If she fell in love with the earl, who was thirty-three, she had learned, and who did not even know she existed, she would suffer even more humiliation.

She resolved not to join the earl and his mistress for supper, not tonight, not ever.

Just like she would not fall in love with him. She had learned her lesson.

She was wearing the plaid dress she had arrived in, the one she particularly detested.

The hem was already muddy, for she had crossed the gash in the lawn that the earl had made that morning during his reckless gallop.

Jane smiled. The gardeners had been mending it industriously.

Each and every one of them had smiled at her and said hello, all fifteen of them.

Jane had counted their astonishing number.

She lifted her skirt and climbed onto the stone wall and settled herself down.

A black-faced lamb skittered away from her feet, to the safety of his mother’s side.

Jane sighed and raised her face to the sun.

A red robin took wing from one of the ancient oaks on her right.

Jane admired it. She then heard a harsh, heavy panting.

She tipped her head toward the sound, which seemed to be emanating from the two huge oak trees where the robin had been nesting, near the wall. A strangled gasp sounded. Jane jumped to her feet, concerned, and then she heard a woman’s cries of ecstasy.

She backed away—but saw a flash of vivid magenta.

She had assumed it was some farm workers dallying.

But the flash of magenta riveted her. The fabric gleamed.

No milkmaid wore magenta silk. Curiosity might have killed the cat, but it had never killed Jane.

She had the worst, or best, suspicion, depending on how one looked at it.

She tiptoed toward the trees, trying to make as little noise as possible.

Not that they would have noticed her if she’d been a mad bull seeing red.

Lady Amelia Harrowby lay flat on her back, her magenta skirts tossed to her waist, her plump white thighs wrapped around the man’s neck.

He was clearly a farmer, and he was pumping into her.

Jane had been raised in London.
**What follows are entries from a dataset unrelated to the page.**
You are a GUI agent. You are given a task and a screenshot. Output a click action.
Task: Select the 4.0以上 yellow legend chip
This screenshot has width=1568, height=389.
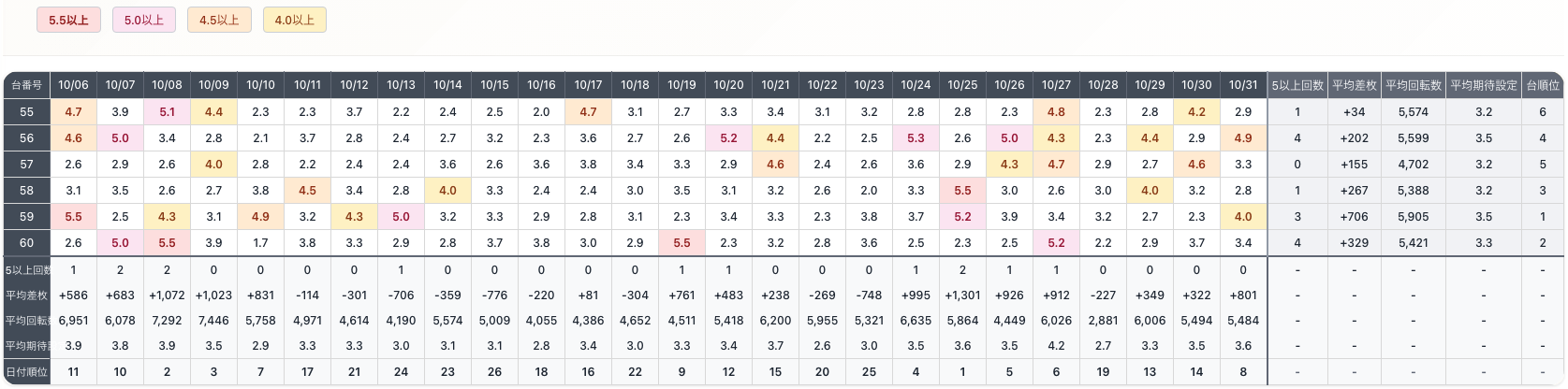coord(295,20)
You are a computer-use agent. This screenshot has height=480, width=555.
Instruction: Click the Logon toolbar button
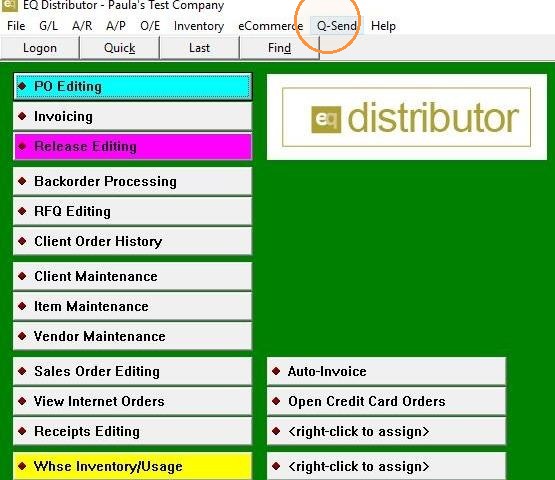tap(40, 48)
She knew what the act entailed.

But she had never seen it performed before. She stared, mesmerized and fascinated.

Amelia’s breasts were bared. She was thrashing and moaning, her hands on the man’s shoulders, leaving red welts there.

He was shirtless. Sweat slicked his broad, muscled back.
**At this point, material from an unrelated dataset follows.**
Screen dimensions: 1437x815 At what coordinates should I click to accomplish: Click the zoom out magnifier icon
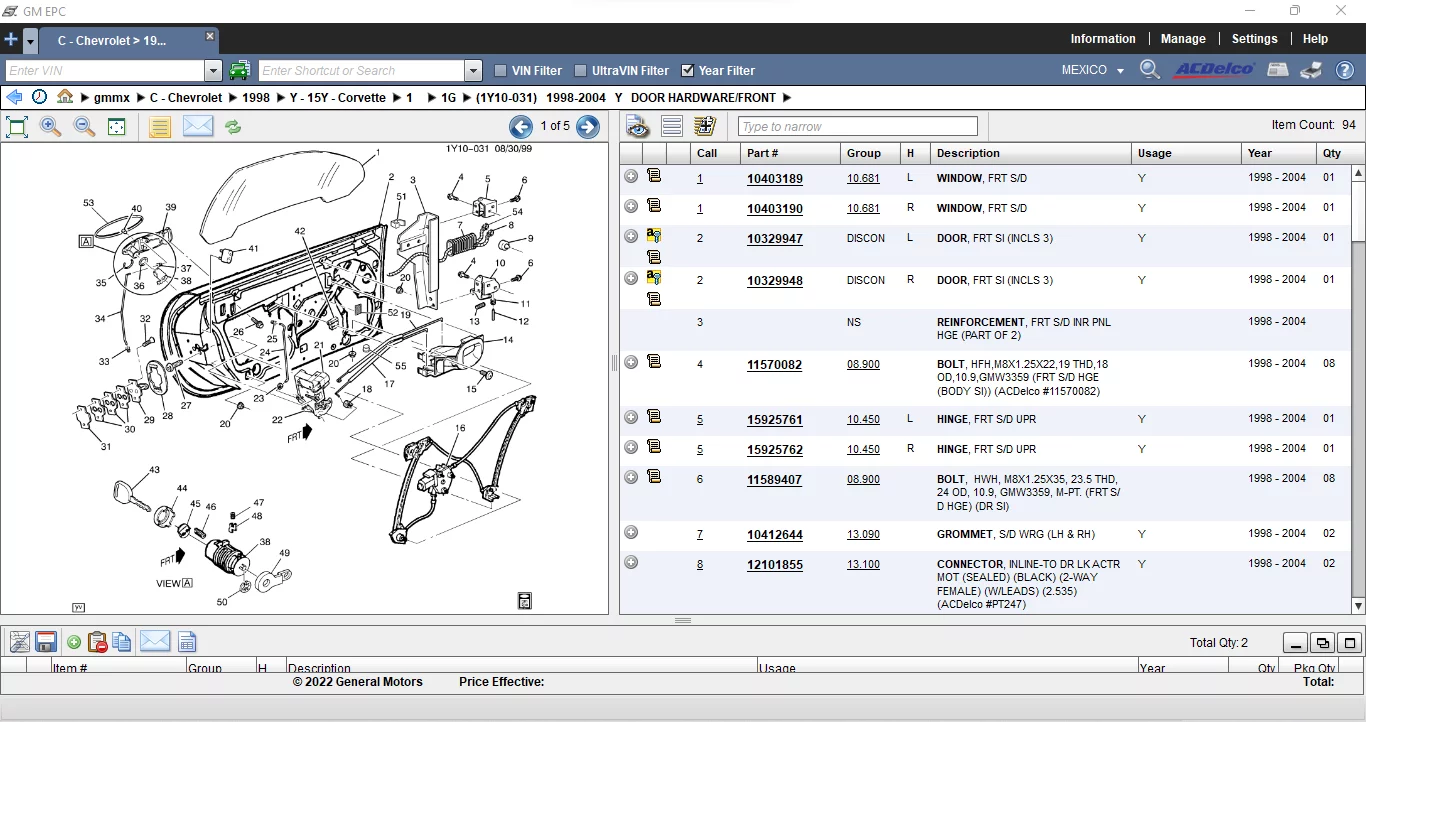[84, 127]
He wore his pants, but they’d slid halfway down his narrow hips.

His penis was big and red and slick as it plunged in and out of Amelia.

Jane couldn’t move. A wet heat filled her, tightening her, swelling her.

She imagined the earl— he would look something like the farmer, broad, muscular, big.

Her breath stuck in her throat. Her heart raced.

The farmer collapsed upon Amelia, who was screaming in pleasure.

Jane realized with a start that they had finished, and she might be spied at any moment.

But her feet were like lead. Taking a breath, trembling, she started to turn. She heard Amelia cry out in surprise.

Jane’s gaze flew to the older woman and she saw her white, shocked face.

A dozen thoughts raced through Jane’s head, not least of which was: Did the earl know?

What would he do if he knew? Somehow, Jane did not think he would be pleased to find out that his mistress was cuckolding him with one of his tenants.

Jane did not smile. She was indignant, even outraged.

Did the earl know what kind of tramp Amelia was?

And how could she, Amelia, do this to the earl, when he was so lonely and in need of succor?

Amelia closed her eyes, gasping like a fish out of water.

Jane found that she was upset, even angry. The earl did not deserve this. And with her anger came newfound hope.